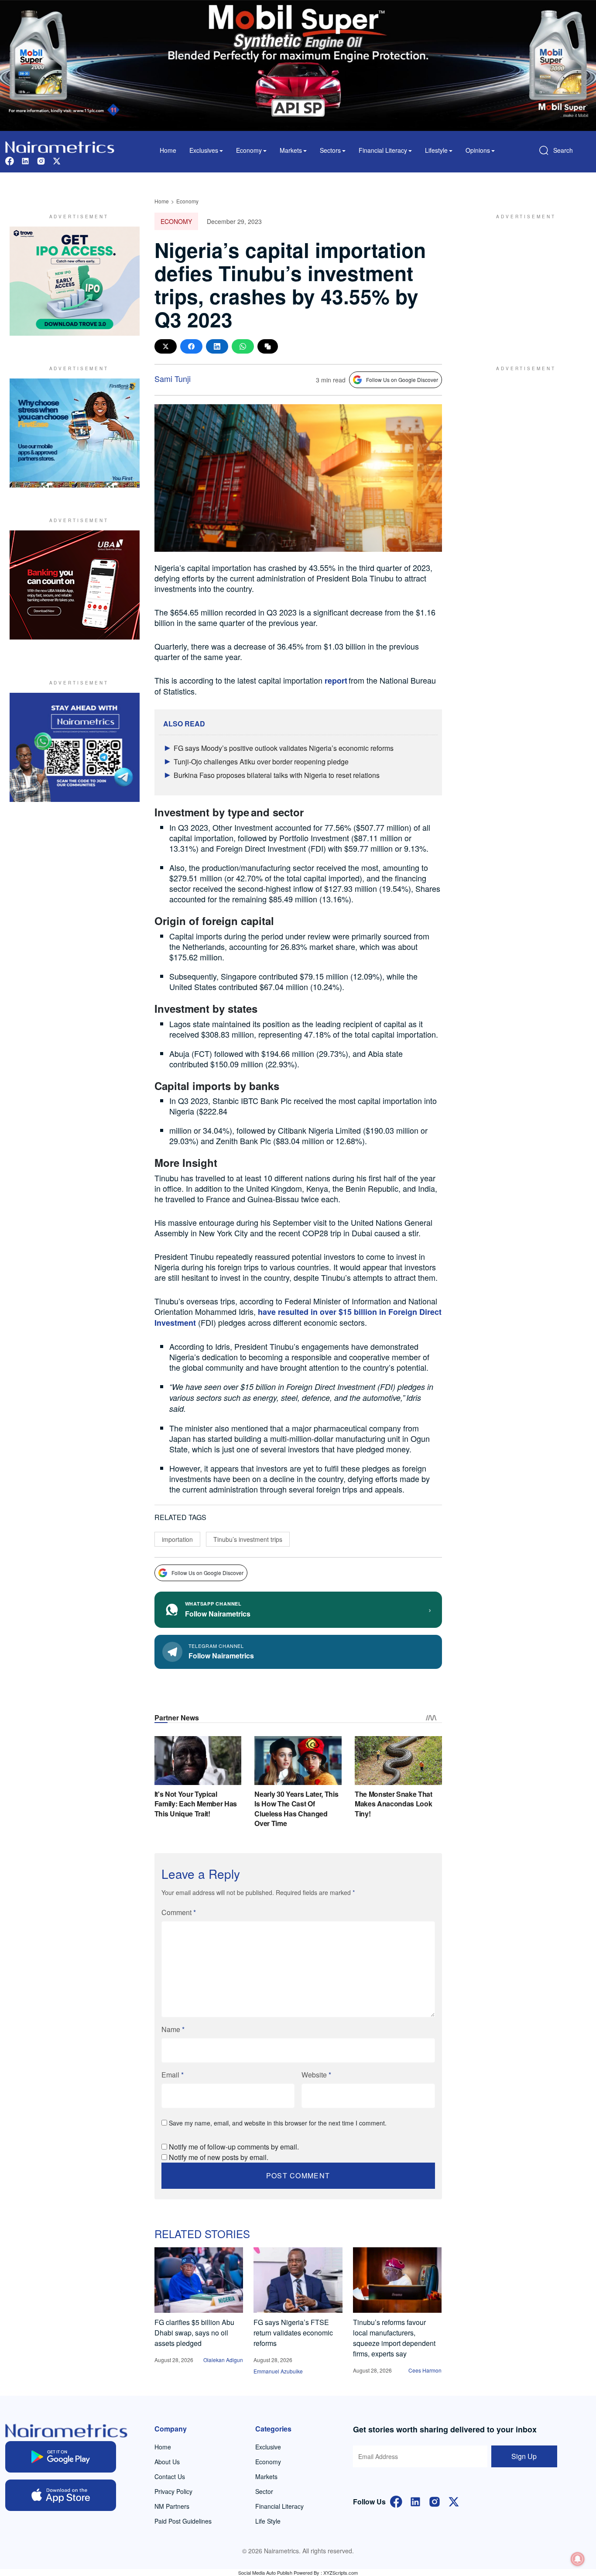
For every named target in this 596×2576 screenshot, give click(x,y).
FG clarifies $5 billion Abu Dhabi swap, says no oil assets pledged (194, 2332)
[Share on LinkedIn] (217, 346)
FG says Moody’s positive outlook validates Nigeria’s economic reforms (284, 748)
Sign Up (524, 2456)
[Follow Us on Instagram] (434, 2501)
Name (173, 2029)
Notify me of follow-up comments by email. (234, 2147)
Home (168, 150)
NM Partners (171, 2506)
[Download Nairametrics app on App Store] (60, 2495)
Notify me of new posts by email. (218, 2157)
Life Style (268, 2521)
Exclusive (268, 2446)
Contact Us (169, 2476)
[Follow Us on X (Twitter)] (454, 2501)
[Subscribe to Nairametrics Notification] (578, 2559)
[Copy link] (267, 346)
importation (177, 1539)
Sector (264, 2491)
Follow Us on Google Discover (402, 379)
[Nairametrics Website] (59, 146)
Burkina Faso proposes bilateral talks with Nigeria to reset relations (277, 775)
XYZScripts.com (340, 2572)
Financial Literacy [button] (383, 150)
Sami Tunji (172, 378)
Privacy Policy (173, 2491)
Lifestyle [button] (436, 150)
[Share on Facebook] (191, 346)
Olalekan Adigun (223, 2359)
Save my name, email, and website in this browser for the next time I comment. (278, 2123)
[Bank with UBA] (75, 585)
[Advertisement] (522, 281)
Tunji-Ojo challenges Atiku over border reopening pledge (261, 762)
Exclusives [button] (203, 150)
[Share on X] (165, 346)
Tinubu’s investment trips (247, 1539)
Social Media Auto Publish (265, 2572)
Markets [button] (291, 150)
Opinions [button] (478, 150)
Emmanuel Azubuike (278, 2371)
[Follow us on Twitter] (56, 160)
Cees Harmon (425, 2370)
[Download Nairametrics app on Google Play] (60, 2457)
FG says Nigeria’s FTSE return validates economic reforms (293, 2332)
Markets (266, 2476)
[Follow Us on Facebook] (396, 2501)
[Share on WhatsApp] (243, 346)
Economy (187, 201)
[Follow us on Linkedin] (25, 160)
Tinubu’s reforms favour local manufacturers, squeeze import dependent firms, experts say (394, 2338)
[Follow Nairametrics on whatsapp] (75, 747)
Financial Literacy (279, 2506)
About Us (167, 2461)
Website (316, 2075)
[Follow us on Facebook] (9, 160)
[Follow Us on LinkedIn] (415, 2501)
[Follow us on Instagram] (41, 160)
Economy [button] (249, 150)
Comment (178, 1912)
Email (172, 2075)
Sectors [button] (330, 150)
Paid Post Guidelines (183, 2521)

◇ ◇ ◇ ◇

Would you please copy the lines above, from the one holding "Olalekan Adigun (223, 2359)" through the last, and nothing else?

■ Exercise output
Olalekan Adigun (223, 2359)
Save my name, email, and website in this browser for the next time I comment. (278, 2123)
[Bank with UBA] (75, 585)
[Advertisement] (522, 281)
Tunji-Ojo challenges Atiku over border reopening pledge (261, 762)
Exclusives [button] (203, 150)
[Share on X] (165, 346)
Tinubu’s investment trips (247, 1539)
Social Media Auto Publish (265, 2572)
Markets [button] (291, 150)
Opinions [button] (478, 150)
Emmanuel Azubuike (278, 2371)
[Follow us on Twitter] (56, 160)
Cees Harmon (425, 2370)
[Download Nairametrics app on Google Play] (60, 2457)
FG says Nigeria’s FTSE return validates economic reforms (293, 2332)
Markets (266, 2476)
[Follow Us on Facebook] (396, 2501)
[Share on WhatsApp] (243, 346)
Economy (187, 201)
[Follow us on Linkedin] (25, 160)
Tinubu’s reforms favour local manufacturers, squeeze import dependent firms, experts say (394, 2338)
[Follow Nairametrics on whatsapp] (75, 747)
Financial Literacy (279, 2506)
About Us (167, 2461)
Website (316, 2075)
[Follow us on Facebook] (9, 160)
[Follow Us on LinkedIn] (415, 2501)
[Follow us on Instagram] (41, 160)
Economy [button] (249, 150)
Comment (178, 1912)
Email (172, 2075)
Sectors [button] (330, 150)
Paid Post Guidelines (183, 2521)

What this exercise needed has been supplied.